- Task statement -
Please transcribe, word for word, only the lines from the one containing "Where should I" through the last line of the records below, both included, and leave out every picture.

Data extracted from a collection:
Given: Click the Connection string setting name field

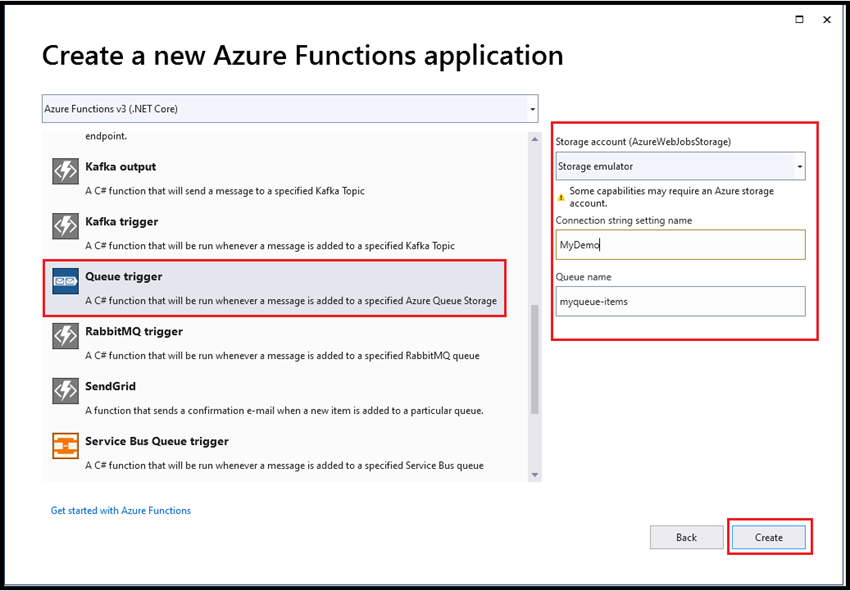Looking at the screenshot, I should pyautogui.click(x=680, y=245).
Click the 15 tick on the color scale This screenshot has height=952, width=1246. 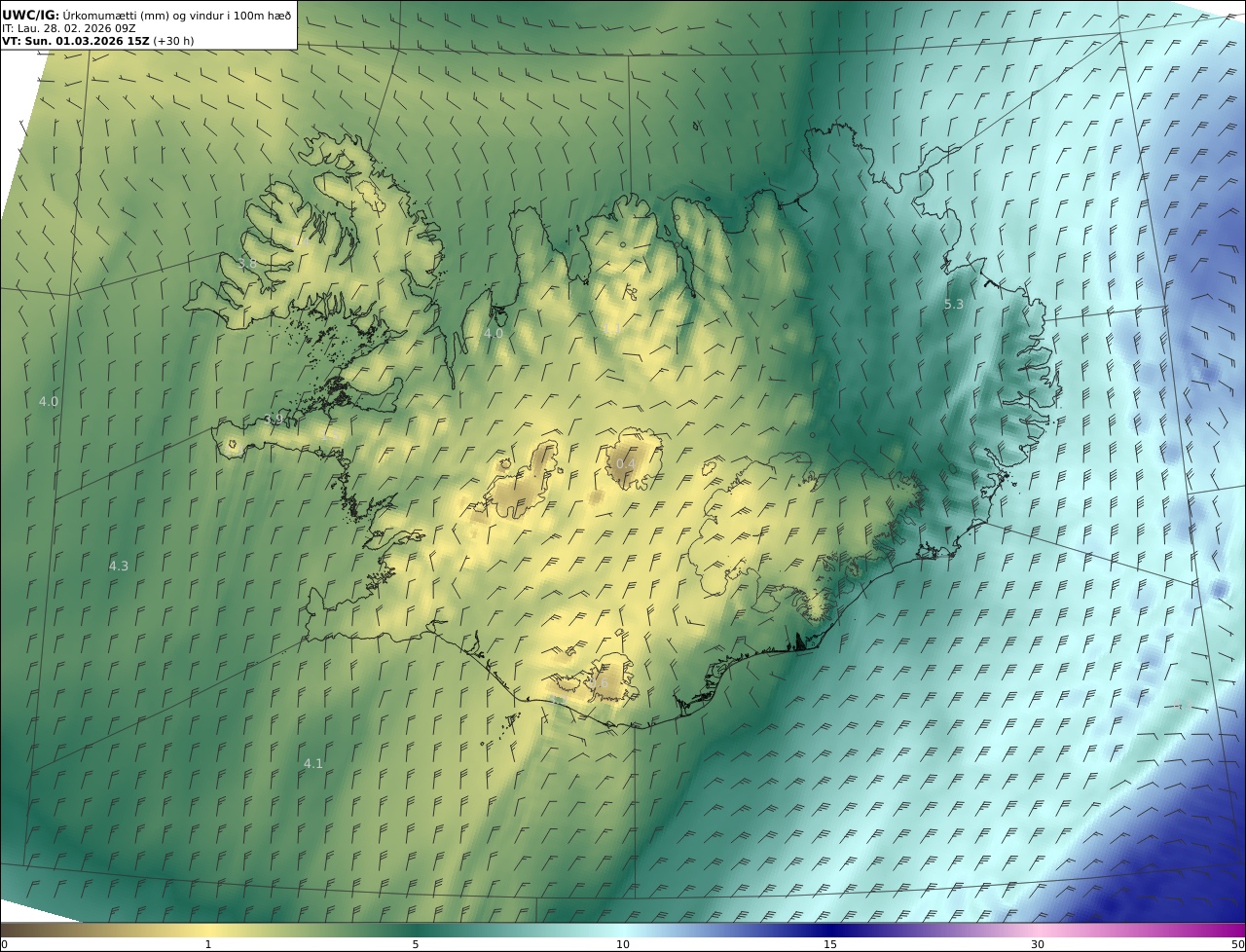pos(830,944)
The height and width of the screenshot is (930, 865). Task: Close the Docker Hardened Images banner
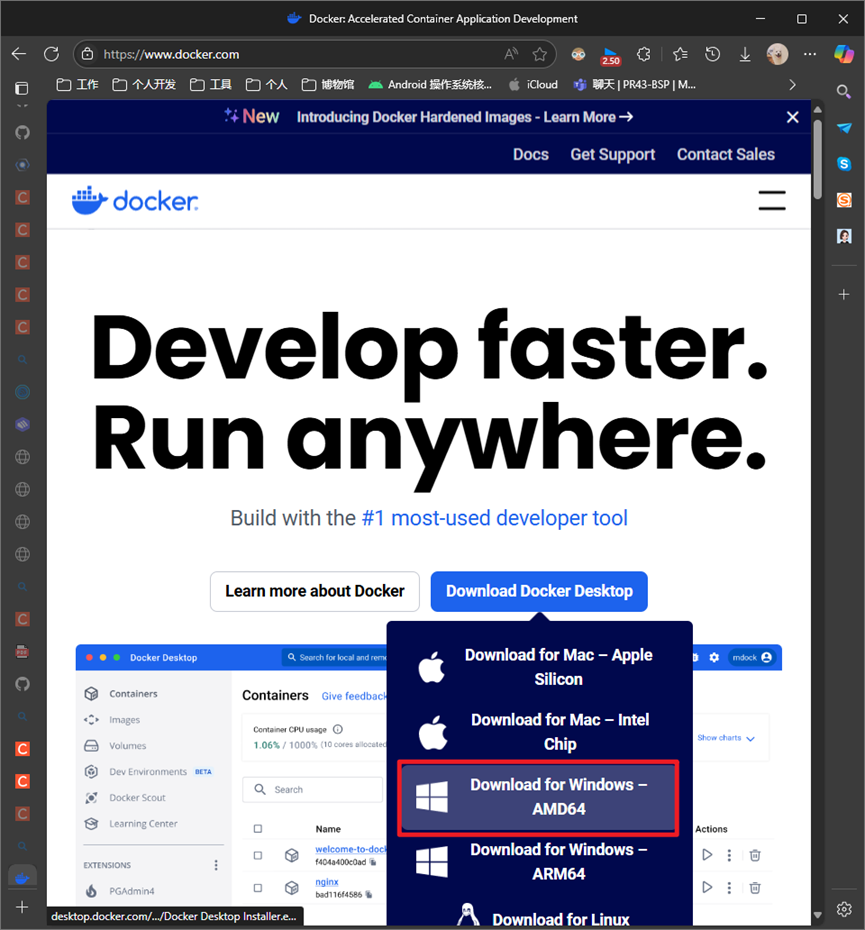(x=793, y=117)
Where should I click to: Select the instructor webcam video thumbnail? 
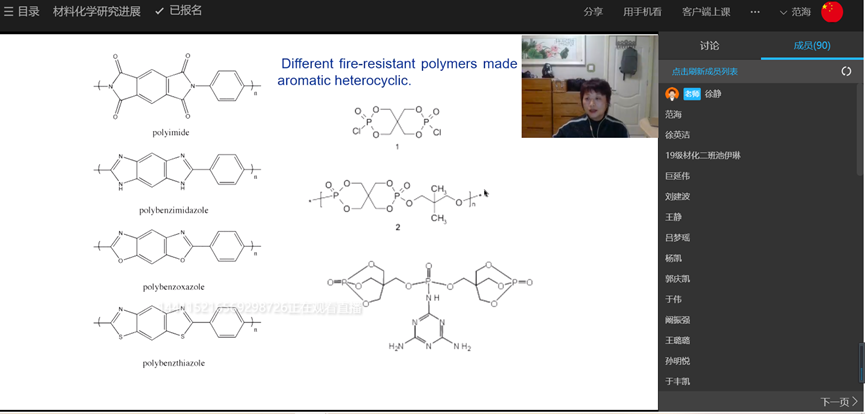click(589, 86)
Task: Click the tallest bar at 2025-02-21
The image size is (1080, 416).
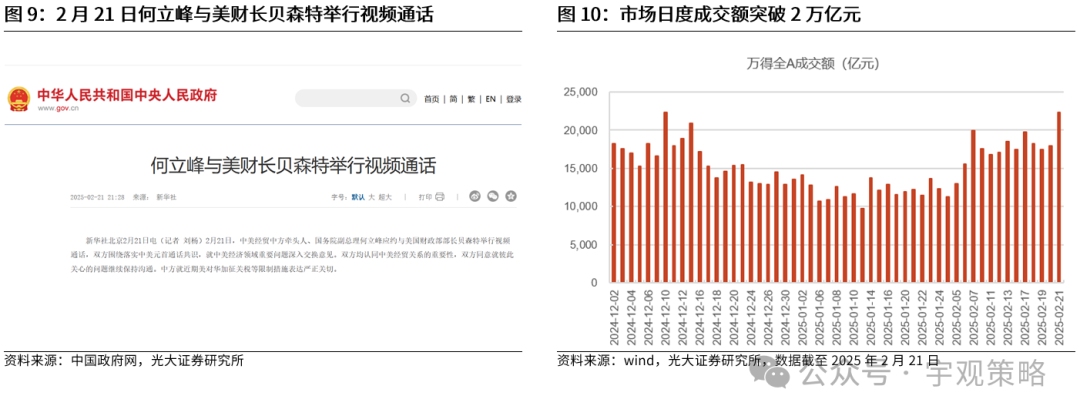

- Exercise result -
Where should I click to: Select the instructor webcam video thumbnail? 
click(589, 86)
Task: Click the tallest bar at 2025-02-21
The image size is (1080, 416).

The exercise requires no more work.